CBS News Sunday Morning contributor David Edelstein finds Oliver Stone's 9/11 film thoughtful, but lacking a political edge.


Many pundits expressed outrage at the prospect of noted lefty-conspiracy-mongering sensationalist Oliver Stone getting his paws on the events of September 11; but in "World Trade Center," Stone has made a movie that's pointedly politics free—for better and worse.

It turns out he's capable of muzzling his speed-freak technique: when he doesn't switch from black and white back to color five times in one scene for no discernable reason, he can be a terrific director.

I say that as someone who regards Stone's "Natural Born Killers" as the most loathsome movie ever made — a work that bombards you with empty virtuosity while elevating a pair of serial killers to the level of existential heroes. "Platoon," however, remains an important portrait of war as moral hell; and in its nutty way, "JFK" distills the paranoia that would swamp American culture in the sixties and early seventies.

The best thing about "World Trade Center" is that Stone views that terrible day with the heightened clarity of grief. The cops and firemen in the early scenes already seem like ghosts: men doing their duty, even without direction, not knowing what we know.

The movie is misnamed, though: the focus isn't the twin-towers panorama but two Port Authority police officers, John McLoughlin and Will Jimeno, played by Nicolas Cage and the superb Michael Pena, one of the stars of last year's "Crash." They're part of a team that goes in to rescue trapped inhabitants, never imagining those groans of steel they hear are harbingers of the collapse to come.

The opening makes you think "World Trade Center" might be a "Towering Inferno" kind of disaster picture, but Stone backs off from spectacle and carnage. The film revolves around the two men pinned under concrete slabs, trying to keep each other alive, and their spouses — played by Maria Bello and Maggie Gyllenhaal — who nearly go mad waiting for word.

All this is beautifully written and acted; I wept, as you will, at what these men endured, and was fascinated by the freakish heroism of Dave Karnes, played by Michael Shannon, a deeply religious ex-Marine who feels called by God to the fiery rubble.

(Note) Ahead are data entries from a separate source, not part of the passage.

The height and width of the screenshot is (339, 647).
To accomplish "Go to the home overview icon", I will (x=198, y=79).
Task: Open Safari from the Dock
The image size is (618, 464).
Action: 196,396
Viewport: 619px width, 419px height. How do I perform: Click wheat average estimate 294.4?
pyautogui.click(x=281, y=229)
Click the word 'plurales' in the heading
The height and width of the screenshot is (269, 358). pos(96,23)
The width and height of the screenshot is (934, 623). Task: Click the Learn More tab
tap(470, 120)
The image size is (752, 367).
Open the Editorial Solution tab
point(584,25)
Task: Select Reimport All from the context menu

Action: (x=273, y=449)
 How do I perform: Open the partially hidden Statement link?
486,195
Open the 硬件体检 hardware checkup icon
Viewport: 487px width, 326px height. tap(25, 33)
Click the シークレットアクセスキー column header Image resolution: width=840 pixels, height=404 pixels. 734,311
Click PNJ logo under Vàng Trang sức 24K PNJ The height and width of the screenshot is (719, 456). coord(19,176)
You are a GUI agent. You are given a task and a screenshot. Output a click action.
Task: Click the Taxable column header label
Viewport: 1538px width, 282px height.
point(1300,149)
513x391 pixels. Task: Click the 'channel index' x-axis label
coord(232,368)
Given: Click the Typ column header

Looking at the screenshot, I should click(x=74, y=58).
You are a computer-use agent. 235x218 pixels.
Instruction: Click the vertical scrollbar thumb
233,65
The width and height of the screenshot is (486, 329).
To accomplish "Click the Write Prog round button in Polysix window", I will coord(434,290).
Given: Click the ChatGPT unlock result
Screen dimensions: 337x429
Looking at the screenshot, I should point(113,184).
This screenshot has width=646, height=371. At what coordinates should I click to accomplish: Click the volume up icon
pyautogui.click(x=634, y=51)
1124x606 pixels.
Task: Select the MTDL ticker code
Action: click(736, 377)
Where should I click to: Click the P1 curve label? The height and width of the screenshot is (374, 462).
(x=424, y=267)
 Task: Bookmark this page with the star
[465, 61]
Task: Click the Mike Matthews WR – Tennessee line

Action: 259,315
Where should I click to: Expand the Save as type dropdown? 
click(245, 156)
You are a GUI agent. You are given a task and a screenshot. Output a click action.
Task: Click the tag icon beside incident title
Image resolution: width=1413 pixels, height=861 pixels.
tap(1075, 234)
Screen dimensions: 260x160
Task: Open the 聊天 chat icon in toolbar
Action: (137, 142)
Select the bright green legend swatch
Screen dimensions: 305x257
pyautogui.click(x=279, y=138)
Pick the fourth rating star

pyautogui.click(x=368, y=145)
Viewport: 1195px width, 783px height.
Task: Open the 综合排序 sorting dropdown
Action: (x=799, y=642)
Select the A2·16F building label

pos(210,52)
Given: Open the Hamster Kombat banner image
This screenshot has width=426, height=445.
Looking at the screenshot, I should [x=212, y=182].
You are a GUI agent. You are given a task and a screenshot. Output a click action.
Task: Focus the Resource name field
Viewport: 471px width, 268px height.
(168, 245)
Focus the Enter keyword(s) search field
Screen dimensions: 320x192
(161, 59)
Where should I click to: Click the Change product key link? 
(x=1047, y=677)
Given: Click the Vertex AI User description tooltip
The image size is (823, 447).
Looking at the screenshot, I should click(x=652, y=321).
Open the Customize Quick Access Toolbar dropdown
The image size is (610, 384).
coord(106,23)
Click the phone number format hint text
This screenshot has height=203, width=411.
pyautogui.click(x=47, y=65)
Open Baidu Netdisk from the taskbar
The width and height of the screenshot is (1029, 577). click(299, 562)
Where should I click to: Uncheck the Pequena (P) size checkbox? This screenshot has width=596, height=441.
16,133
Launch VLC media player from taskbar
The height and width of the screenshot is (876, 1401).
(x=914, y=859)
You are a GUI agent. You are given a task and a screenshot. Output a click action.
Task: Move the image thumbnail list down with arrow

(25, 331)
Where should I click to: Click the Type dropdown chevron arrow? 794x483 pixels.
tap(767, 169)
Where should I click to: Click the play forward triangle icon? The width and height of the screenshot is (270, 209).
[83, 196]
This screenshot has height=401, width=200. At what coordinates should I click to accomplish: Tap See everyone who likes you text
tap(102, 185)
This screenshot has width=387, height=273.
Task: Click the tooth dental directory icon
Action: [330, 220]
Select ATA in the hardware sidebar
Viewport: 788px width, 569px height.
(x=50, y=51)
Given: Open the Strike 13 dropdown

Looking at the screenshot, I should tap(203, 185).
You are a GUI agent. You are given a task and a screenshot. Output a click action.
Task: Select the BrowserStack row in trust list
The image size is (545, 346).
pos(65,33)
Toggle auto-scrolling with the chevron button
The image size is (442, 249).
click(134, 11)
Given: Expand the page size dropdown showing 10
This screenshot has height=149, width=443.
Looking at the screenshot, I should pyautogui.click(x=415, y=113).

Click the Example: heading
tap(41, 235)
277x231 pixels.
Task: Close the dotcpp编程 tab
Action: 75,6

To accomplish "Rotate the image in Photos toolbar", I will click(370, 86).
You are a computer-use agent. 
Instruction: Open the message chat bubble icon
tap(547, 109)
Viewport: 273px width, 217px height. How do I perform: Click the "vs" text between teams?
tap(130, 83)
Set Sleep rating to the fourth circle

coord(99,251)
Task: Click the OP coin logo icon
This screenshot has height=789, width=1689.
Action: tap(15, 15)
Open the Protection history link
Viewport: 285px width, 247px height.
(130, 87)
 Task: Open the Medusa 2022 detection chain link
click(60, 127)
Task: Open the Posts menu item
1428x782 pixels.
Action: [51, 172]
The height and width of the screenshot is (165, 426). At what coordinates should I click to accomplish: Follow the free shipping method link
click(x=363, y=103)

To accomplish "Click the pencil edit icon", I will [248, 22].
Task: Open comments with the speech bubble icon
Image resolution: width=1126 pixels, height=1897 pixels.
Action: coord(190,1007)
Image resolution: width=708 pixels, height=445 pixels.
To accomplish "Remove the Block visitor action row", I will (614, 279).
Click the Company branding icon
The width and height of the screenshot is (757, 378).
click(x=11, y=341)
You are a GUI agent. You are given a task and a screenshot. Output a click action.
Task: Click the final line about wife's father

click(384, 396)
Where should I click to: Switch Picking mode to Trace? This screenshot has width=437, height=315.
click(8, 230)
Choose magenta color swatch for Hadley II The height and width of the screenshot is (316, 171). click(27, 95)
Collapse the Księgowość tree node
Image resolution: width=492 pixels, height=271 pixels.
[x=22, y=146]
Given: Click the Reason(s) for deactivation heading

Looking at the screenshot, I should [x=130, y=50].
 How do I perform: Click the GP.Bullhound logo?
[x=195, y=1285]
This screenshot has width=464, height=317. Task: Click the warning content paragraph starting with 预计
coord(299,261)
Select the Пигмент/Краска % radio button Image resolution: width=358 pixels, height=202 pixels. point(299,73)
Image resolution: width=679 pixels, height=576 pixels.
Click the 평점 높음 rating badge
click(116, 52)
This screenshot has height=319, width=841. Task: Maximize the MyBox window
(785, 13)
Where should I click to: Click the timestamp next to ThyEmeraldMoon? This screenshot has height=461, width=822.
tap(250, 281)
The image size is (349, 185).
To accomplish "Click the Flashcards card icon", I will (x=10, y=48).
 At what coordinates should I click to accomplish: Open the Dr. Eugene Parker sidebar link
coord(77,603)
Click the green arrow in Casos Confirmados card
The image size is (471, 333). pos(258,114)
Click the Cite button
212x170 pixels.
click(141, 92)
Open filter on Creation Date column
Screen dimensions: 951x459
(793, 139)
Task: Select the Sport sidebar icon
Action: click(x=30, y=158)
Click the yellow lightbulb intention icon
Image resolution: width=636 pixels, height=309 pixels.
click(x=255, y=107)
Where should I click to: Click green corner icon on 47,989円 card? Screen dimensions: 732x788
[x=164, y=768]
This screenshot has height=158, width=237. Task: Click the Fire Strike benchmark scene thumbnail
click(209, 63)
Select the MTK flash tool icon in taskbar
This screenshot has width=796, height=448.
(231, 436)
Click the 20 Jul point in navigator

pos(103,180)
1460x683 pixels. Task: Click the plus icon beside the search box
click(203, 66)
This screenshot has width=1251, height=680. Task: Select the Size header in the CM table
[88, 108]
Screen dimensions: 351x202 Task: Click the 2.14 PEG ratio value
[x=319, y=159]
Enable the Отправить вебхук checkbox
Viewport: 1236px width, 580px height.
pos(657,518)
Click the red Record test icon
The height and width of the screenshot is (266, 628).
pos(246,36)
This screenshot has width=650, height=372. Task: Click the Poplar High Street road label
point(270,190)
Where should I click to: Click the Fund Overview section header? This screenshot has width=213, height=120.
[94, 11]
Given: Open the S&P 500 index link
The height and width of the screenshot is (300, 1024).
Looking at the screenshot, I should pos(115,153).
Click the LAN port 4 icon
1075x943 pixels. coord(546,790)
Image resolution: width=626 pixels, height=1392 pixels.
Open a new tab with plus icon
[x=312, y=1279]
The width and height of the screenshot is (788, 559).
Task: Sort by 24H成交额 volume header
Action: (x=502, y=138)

But I also felt that viewing September 11 at this point in time through the prism of a conventional Hollywood profile in courage seemed ... inadequate. Maybe it's because the heartwarming conclusion is so unrepresentative — to the point where it almost seems like a denial of the deeper and more enduring horror. Maybe I wanted Oliver Stone to be a little — just a little — more political.